» INSTRUCTIONS TO FOLLOW:
Reproduce the items below, substituting "page capture" for each occurrence of "screenshot" and leaving everything else unchanged. Omit the pictures from your answer.

____

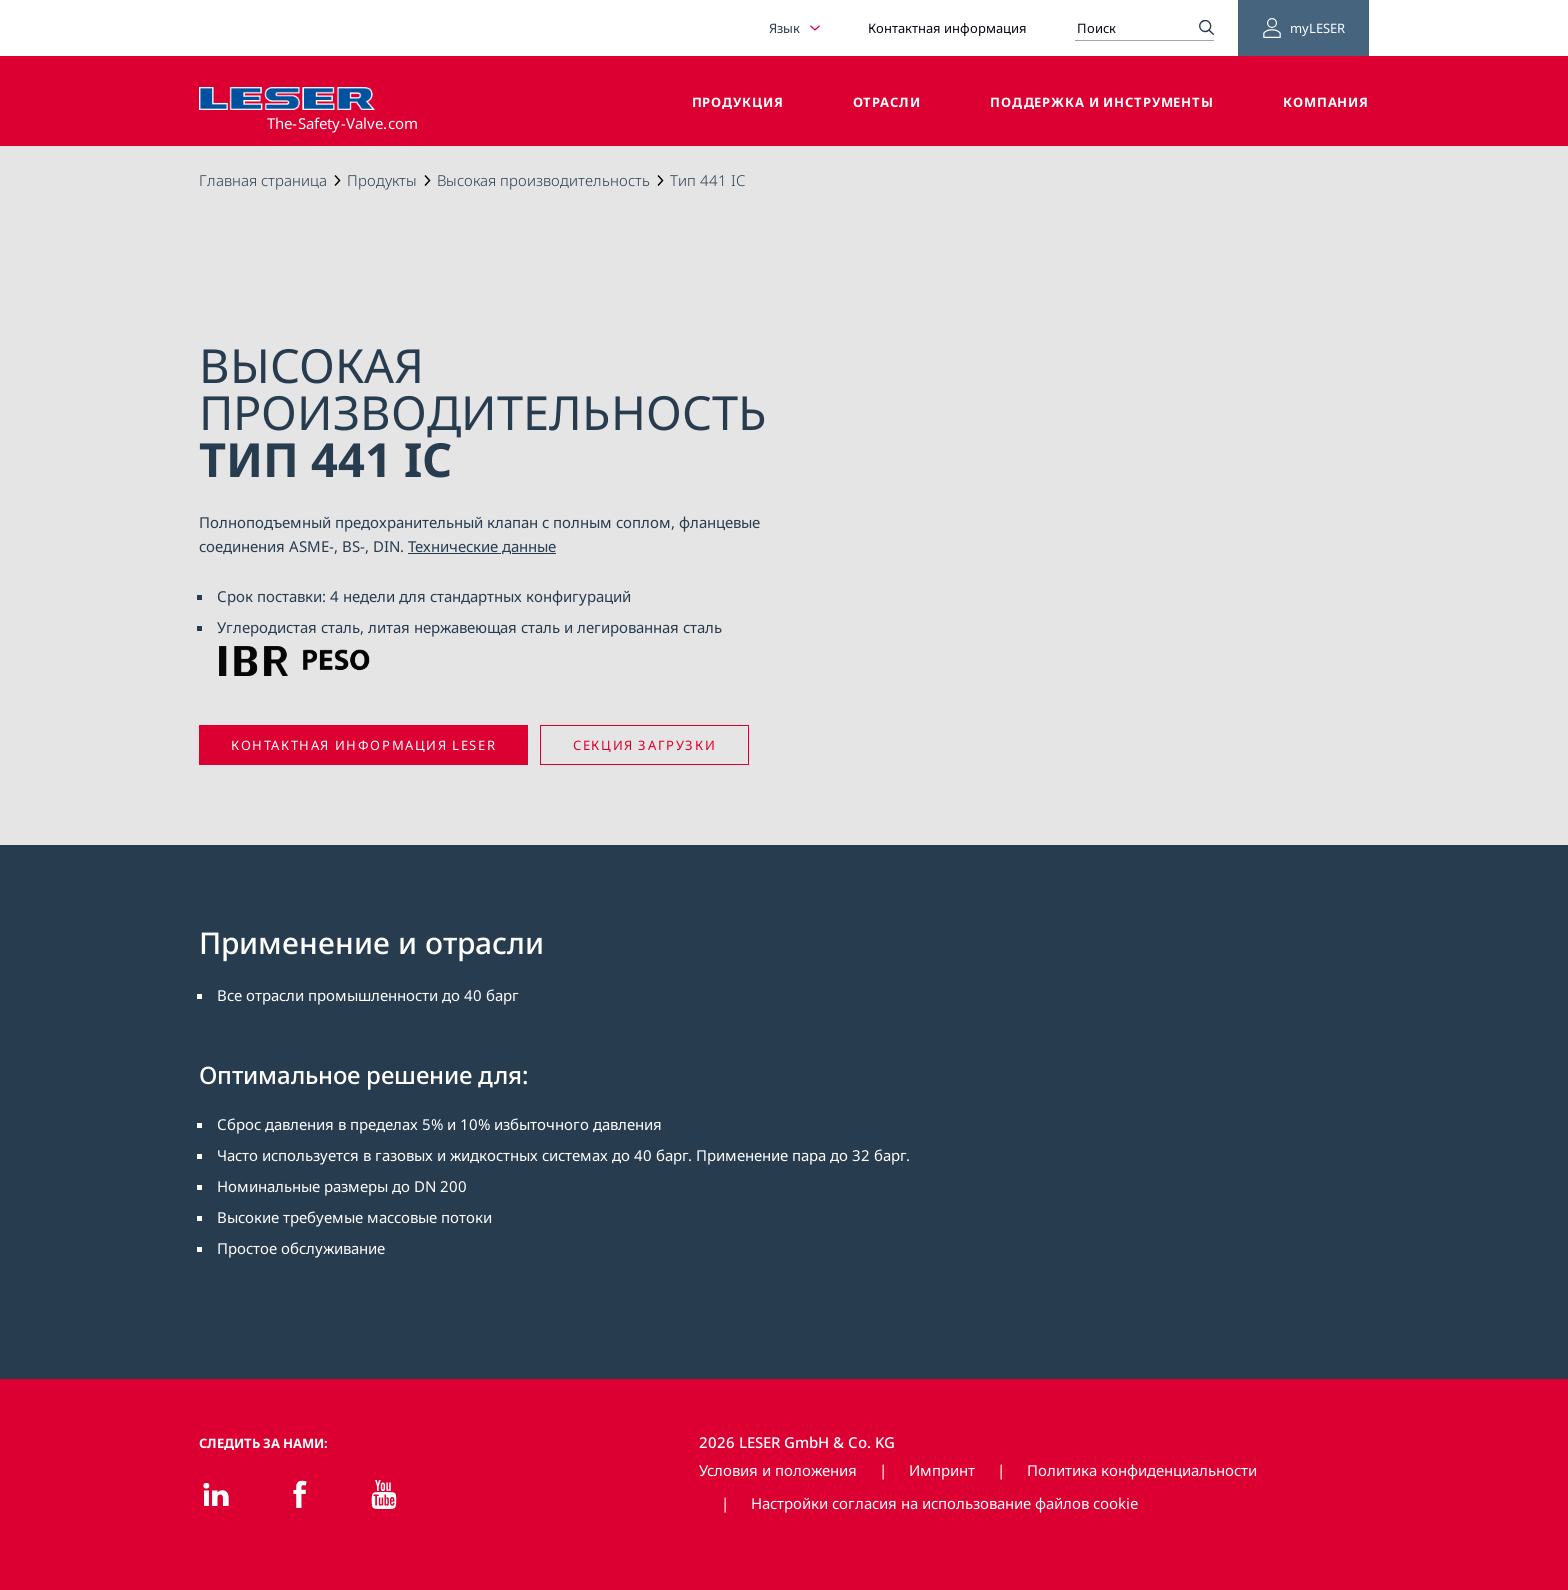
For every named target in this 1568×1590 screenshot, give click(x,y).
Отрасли (887, 102)
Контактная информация (947, 28)
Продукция (738, 102)
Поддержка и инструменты (1102, 102)
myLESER (1303, 28)
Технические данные (482, 546)
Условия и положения (778, 1470)
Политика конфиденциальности (1142, 1470)
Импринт (942, 1470)
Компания (1326, 102)
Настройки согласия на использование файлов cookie (944, 1503)
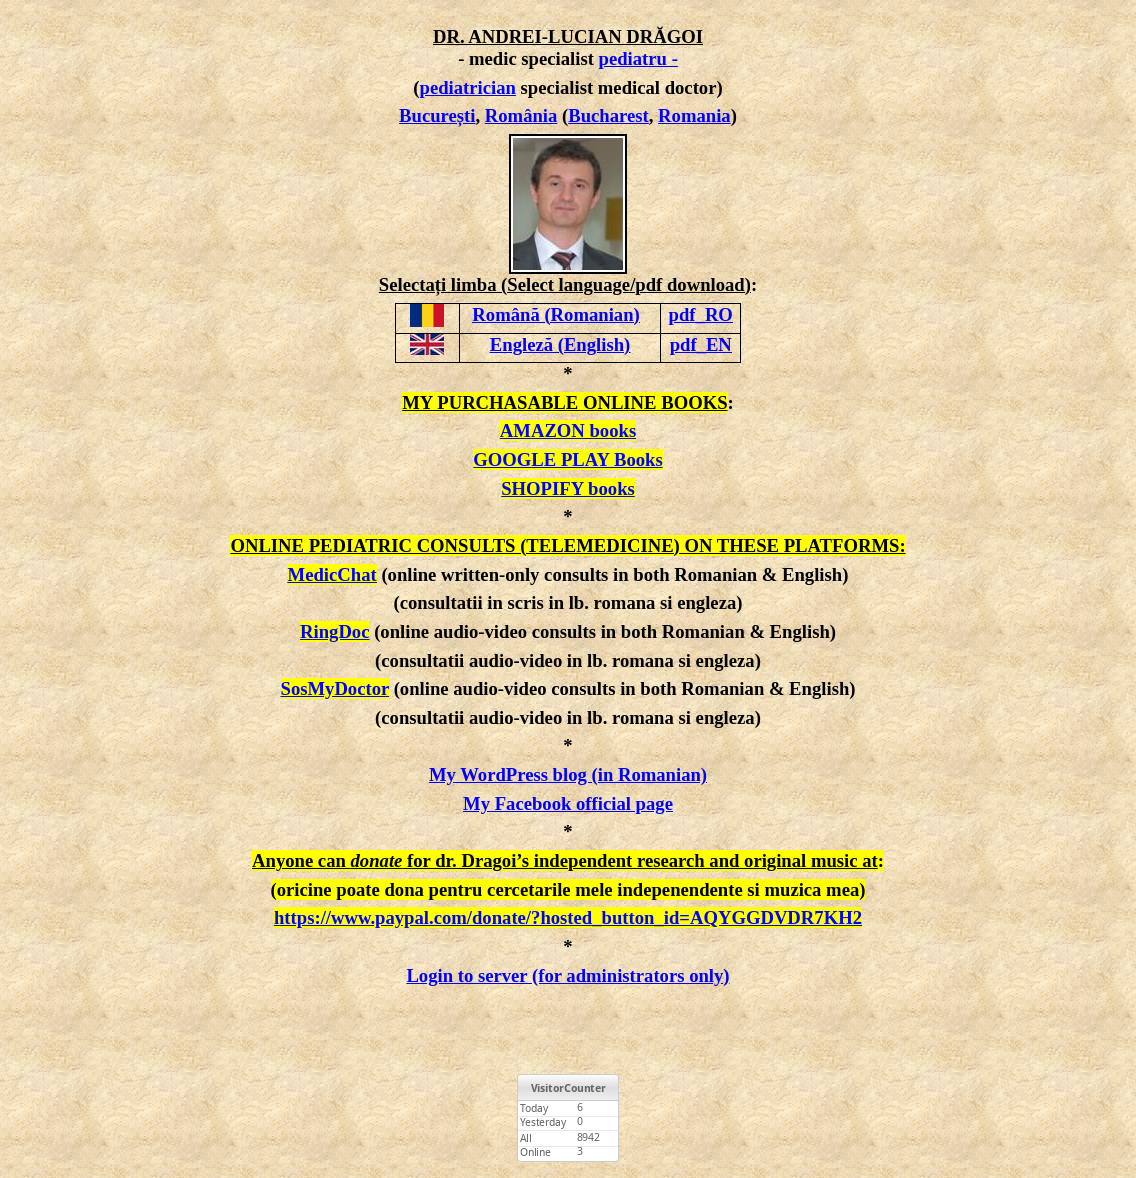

____

» ANSWER FOR THIS EXERCISE:
For every named target in this 1568×1590 page capture, give click(x,y).
Отрасли (887, 102)
Контактная информация (947, 28)
Продукция (738, 102)
Поддержка и инструменты (1102, 102)
myLESER (1303, 28)
Технические данные (482, 546)
Условия и положения (778, 1470)
Политика конфиденциальности (1142, 1470)
Импринт (942, 1470)
Компания (1326, 102)
Настройки согласия на использование файлов cookie (944, 1503)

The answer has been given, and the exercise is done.